Records drawn from a dataset:
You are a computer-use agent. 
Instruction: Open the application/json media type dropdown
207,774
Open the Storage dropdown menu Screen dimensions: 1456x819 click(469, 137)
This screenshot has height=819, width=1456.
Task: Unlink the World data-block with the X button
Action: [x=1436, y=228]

■ **ACTIVITY**: Extract all the entries word for word.

■ **WRITTEN REPLY**:
You are a computer-use agent. 
Instruction: Open the application/json media type dropdown
207,774
Open the Storage dropdown menu Screen dimensions: 1456x819 click(469, 137)
This screenshot has height=819, width=1456.
Task: Unlink the World data-block with the X button
Action: [x=1436, y=228]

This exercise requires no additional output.